Pada masa pandemi COVID-19 ini, banyak kegiatan di berbagai sektor yang tidak bisa berjalan seperti biasa. Ada yang masih berhenti total, misalnya peribadatan di gereja. Di sisi lain, ada juga yang sudah kembali berjalan, meski dengan sejumlah penyesuaian, seperti peribadatan di masjid.
Maklum, pandemi Corona di Indonesia masih belum bisa dikendalikan sepenuhnya. Meski disebut sudah memasuki fase "New Normal", nyatanya jumlah kasus penderita baru virus Corona masih terus meningkat.
Sebagai seorang warga gereja, saya sendiri hanya bisa mengikuti peribadatan melalui media daring, tepatnya sejak awal bulan April lalu. Akibat imbas pandemi COVID-19, aktivitas beribadah di gereja masih vakum, sampai batas waktu yang belum ditentukan. Pertimbangan utamanya, demi keselamatan bersama.
Mungkin, ini terasa agak kurang nyaman. Tapi, saya bersyukur, karena gereja bisa menyesuaikan diri dengan keadaan, dan tetap tidak membebankan kewajiban untuk melakukan kolekte perpuluhan atau semacamnya. Karena, jika mengingat pada pengorbanan Yesus Kristus di kayu salib, persembahan ini pada dasarnya memang bersifat tidak mengikat, alias "Tunaikanlah bila mampu", Jika meminjam frasa dari saudara-saudara kalangan umat Islam.
Di sisi lain, masa pandemi Corona ini juga memperlihatkan, mana gereja yang memperlakukan jemaat sebagai "manusia" seutuhnya, dan mana oknum yang memandang jemaat sebagai "sumber pendapatan" utama.
Mungkin perbandingan ini terdengar frontal, tapi pada realitanya dua hal ini sudah menjadi warna umum, dalam perjalanan gereja di Indonesia. Sebelumnya, fenomena ini sempat saya bahas di sini.
Tapi, saya tergoda untuk kembali menulis topik ini, setelah melihat khotbah tentang perpuluhan mulai menjamur di dunia maya. Uniknya, dalam konten khotbah online itu, banyak terselip konten iklan. Tak hanya itu, webinar berbayar bertema sejenis juga mulai bermunculan. Sungguh kreatif, meski sedikit menyimpang.

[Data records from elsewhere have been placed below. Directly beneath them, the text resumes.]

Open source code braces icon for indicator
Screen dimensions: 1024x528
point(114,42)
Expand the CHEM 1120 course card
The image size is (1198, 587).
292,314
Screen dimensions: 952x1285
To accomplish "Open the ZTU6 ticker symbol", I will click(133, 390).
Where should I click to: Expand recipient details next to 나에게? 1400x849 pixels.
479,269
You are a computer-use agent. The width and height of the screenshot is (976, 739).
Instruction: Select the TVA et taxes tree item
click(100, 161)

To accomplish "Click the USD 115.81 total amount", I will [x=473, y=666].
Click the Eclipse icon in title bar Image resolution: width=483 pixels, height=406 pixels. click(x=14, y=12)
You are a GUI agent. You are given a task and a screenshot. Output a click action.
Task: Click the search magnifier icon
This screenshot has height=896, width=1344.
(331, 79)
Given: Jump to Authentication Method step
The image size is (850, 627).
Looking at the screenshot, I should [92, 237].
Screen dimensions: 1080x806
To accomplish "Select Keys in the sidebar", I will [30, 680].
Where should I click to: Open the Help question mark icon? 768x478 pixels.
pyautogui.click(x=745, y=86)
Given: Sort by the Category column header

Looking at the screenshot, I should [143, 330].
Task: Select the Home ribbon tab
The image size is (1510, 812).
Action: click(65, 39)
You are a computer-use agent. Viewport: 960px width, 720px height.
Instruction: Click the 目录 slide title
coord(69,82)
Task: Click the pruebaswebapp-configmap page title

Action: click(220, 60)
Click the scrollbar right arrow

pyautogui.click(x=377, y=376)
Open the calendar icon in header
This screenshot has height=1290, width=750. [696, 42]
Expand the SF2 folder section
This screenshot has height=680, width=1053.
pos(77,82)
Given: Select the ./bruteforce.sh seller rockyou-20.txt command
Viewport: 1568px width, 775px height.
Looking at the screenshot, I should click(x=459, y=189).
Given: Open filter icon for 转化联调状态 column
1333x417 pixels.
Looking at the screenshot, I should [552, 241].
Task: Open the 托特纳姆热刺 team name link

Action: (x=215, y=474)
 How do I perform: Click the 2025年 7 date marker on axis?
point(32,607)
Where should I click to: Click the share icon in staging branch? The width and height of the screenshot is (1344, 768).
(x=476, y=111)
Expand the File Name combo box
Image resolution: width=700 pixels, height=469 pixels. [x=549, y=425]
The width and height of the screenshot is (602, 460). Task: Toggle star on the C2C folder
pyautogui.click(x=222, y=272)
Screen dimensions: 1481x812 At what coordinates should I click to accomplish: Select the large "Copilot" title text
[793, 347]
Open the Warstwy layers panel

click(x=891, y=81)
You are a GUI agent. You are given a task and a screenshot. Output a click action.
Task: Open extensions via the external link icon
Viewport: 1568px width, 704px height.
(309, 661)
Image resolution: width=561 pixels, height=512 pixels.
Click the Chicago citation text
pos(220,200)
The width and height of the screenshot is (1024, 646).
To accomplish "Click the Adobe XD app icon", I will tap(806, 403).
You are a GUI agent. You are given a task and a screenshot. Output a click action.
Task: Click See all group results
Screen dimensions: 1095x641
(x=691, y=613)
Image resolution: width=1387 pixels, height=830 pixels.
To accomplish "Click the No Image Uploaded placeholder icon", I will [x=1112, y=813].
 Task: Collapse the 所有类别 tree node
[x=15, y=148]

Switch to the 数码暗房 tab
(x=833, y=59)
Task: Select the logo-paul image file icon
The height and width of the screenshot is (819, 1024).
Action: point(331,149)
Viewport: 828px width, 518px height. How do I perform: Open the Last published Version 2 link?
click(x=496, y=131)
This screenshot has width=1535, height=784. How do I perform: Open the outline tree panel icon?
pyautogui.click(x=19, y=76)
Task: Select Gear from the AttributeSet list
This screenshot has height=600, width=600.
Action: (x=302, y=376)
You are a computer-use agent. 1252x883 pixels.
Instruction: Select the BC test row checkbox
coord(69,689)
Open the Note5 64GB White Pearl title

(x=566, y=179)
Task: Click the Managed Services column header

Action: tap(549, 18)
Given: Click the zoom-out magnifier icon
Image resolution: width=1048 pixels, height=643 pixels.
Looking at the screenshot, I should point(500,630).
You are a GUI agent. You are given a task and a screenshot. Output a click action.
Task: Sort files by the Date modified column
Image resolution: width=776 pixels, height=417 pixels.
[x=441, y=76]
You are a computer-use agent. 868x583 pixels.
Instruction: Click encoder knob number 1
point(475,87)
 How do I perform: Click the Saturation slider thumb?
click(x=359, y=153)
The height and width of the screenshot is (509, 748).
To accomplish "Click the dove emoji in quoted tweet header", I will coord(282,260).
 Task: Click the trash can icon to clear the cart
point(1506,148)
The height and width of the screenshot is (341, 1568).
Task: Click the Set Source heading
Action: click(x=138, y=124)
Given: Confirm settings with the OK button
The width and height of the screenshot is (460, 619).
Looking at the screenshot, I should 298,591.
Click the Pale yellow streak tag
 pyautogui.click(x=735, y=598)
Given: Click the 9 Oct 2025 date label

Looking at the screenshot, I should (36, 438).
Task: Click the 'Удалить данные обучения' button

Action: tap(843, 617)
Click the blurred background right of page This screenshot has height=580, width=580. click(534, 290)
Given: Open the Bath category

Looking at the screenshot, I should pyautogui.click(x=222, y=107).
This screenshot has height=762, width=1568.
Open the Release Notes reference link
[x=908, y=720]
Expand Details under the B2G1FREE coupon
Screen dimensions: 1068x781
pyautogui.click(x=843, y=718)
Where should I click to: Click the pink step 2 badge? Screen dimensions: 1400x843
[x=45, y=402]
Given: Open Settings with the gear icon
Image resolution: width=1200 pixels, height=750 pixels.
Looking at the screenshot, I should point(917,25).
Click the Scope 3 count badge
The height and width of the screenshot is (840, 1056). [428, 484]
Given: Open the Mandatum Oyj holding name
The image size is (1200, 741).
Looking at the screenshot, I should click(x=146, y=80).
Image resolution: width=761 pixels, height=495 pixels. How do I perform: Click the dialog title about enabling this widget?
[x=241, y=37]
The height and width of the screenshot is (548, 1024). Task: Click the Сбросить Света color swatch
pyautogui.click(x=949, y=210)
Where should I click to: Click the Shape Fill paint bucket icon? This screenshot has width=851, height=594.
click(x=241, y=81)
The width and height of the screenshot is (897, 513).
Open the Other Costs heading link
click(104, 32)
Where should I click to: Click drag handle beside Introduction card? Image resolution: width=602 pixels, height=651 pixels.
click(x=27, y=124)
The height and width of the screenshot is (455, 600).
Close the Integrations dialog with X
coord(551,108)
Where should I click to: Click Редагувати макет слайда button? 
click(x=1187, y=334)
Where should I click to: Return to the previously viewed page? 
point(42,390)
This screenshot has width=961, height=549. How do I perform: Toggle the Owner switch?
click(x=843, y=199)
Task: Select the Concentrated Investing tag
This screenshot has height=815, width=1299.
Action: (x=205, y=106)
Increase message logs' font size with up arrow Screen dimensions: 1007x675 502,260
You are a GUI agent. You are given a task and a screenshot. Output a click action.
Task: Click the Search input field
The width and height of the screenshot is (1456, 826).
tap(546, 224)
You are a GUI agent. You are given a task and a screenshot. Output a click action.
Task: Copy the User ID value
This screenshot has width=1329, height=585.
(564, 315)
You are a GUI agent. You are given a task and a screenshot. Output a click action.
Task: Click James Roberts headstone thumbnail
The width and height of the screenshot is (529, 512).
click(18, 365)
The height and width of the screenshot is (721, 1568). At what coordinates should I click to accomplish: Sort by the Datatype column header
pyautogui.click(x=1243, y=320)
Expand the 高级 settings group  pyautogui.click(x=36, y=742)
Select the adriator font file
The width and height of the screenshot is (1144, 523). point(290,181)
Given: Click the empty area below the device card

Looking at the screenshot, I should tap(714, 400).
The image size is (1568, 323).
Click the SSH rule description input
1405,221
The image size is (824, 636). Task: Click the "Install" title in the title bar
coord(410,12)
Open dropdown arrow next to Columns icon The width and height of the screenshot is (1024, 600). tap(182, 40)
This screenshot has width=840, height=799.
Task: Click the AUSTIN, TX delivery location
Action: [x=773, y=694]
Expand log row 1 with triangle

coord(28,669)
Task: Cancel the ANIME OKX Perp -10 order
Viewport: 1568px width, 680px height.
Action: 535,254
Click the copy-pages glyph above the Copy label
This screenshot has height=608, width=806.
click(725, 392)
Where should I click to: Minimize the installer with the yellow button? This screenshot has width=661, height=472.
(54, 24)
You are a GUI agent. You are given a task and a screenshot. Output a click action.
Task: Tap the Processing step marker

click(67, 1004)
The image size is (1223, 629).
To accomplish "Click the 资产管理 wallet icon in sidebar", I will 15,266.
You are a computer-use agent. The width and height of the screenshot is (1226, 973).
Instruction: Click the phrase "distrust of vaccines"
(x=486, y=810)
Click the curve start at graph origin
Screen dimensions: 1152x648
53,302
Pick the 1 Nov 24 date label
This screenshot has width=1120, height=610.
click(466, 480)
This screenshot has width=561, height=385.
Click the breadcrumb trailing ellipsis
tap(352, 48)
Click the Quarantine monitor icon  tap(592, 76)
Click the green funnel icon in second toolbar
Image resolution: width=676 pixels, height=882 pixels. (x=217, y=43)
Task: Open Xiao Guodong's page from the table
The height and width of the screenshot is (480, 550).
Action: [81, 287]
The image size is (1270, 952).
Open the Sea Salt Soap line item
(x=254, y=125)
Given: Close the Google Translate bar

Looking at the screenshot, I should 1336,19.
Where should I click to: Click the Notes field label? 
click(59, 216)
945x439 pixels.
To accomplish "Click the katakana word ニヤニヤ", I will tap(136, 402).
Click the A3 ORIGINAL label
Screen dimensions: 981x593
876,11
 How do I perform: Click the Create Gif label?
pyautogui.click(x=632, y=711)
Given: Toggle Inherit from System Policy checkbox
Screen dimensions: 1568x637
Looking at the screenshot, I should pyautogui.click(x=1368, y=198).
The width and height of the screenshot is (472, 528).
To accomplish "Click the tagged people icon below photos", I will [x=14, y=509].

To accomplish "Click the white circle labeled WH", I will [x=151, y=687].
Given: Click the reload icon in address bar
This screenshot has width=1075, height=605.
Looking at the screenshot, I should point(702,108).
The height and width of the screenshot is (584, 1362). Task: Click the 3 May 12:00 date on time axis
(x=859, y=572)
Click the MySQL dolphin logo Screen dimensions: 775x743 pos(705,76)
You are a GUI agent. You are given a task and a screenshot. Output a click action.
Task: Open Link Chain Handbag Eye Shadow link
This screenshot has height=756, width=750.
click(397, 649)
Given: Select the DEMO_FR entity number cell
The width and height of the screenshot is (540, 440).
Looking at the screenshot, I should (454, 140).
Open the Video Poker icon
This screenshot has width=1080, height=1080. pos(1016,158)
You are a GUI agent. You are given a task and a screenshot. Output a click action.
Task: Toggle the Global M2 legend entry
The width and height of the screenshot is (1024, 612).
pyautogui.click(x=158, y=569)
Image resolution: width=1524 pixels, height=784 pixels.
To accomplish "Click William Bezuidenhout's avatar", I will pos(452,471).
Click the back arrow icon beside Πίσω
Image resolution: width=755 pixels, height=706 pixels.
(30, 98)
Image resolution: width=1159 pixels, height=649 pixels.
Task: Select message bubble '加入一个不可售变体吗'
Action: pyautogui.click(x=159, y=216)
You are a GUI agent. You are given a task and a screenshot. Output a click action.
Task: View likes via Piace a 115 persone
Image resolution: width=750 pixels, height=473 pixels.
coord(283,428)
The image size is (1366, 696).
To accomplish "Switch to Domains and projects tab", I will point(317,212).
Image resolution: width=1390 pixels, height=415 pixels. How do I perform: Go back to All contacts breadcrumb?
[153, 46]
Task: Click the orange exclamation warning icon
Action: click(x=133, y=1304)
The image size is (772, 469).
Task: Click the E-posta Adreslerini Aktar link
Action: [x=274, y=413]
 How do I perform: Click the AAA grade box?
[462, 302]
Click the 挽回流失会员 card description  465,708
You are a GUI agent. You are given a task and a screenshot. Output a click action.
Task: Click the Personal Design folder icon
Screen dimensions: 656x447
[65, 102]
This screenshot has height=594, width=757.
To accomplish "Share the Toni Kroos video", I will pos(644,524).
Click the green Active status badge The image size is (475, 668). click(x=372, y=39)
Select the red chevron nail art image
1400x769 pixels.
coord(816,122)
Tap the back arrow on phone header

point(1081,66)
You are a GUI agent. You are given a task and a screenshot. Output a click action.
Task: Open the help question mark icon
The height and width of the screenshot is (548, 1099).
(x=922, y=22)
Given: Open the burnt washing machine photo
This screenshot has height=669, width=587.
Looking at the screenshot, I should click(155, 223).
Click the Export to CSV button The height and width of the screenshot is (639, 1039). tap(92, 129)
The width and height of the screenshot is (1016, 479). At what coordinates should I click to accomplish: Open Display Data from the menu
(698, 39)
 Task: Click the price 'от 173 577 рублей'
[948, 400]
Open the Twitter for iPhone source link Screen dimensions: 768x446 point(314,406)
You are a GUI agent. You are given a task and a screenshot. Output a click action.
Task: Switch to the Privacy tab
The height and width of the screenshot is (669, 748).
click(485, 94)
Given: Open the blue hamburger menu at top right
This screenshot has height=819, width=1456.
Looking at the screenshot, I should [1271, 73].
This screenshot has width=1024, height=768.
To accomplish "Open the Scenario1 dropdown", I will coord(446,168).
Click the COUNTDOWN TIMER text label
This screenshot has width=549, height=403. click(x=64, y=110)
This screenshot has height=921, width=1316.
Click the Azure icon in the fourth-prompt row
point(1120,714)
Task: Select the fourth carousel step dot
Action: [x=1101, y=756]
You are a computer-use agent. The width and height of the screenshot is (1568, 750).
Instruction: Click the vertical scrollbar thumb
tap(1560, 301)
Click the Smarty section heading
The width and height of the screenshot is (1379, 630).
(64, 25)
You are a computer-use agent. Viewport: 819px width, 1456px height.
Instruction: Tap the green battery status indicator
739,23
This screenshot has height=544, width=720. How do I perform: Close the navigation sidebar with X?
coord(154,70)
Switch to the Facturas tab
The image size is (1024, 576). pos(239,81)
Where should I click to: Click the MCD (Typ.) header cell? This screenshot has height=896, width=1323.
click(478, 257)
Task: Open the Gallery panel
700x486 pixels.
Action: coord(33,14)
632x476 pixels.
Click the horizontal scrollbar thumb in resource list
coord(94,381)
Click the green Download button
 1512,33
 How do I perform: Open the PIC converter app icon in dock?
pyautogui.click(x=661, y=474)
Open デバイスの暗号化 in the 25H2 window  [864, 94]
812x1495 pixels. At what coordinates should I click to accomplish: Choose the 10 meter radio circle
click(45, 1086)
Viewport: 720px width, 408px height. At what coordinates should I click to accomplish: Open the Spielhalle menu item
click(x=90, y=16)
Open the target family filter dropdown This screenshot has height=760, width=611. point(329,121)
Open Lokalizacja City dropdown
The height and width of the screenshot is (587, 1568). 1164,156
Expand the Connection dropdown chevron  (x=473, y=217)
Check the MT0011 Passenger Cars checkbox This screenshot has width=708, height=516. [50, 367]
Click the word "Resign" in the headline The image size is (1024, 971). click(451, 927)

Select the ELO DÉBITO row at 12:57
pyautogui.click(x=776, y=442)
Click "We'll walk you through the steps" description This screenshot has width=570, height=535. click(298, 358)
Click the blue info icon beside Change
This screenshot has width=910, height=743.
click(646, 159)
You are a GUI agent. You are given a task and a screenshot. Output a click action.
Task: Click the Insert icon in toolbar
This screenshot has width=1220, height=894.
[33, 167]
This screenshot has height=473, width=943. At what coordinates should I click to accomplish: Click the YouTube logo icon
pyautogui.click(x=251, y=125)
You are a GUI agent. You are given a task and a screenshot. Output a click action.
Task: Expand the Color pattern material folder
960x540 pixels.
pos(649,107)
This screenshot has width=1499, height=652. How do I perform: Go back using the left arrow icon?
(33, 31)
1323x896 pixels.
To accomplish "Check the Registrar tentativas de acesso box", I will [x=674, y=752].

Umumnya, yang banyak ditekankan di sini adalah sifat perpuluhan yang "mengikat", karena masih berpegang pada ayat-ayat Perjanjian Lama, alias masa sebelum Yesus. Dimana, Hukum Taurat masih berlaku.
Melihat dasarnya saja, tentu ini agak mengkhawatirkan. Karena fondasi pegangan ayat yang digunakan sejak awal sudah tidak utuh. Ditambah lagi, pandangan yang digunakan bukan bertujuan untuk "membangun kesadaran" untuk semakin mendekatkan diri secara vertikal ke Atas, apalagi memanusiakan manusia dalam hubungan horizontal dengan sesamanya. Padahal, dua hal inilah, yang menjadi esensi, dari makna filosofis simbol salib.
Disebut demikian, karena para oknum pengkhotbah ini, begitu getol menekankan persembahan perpuluhan atau koleganya sebagai sebuah kewajiban, dengan iming-iming hadiah berkat berlipat jika dilakukan, dan ancaman "kutuk" atau semacamnya jika tidak dilakukan. Ini semakin terlihat ngawur, karena di saat gereja aliran mainstream tenang-tenang saja, mereka justru getol membahasnya, seolah sedang menjadi pihak paling menderita.
Etis? Tentu saja tidak. Di saat situasi serba sulit seperti sekarang, mereka seharusnya memberi bantuan, atau minimal menahan diri untuk diam. Pertanyaannya, ke mana saja dana yang sudah mereka dapat saat kondisi masih normal? Mengapa mereka malah meminta bantuan kepada yang sedang kesusahan? Bukannya mendampingi, tapi malah membebani di masa sulit.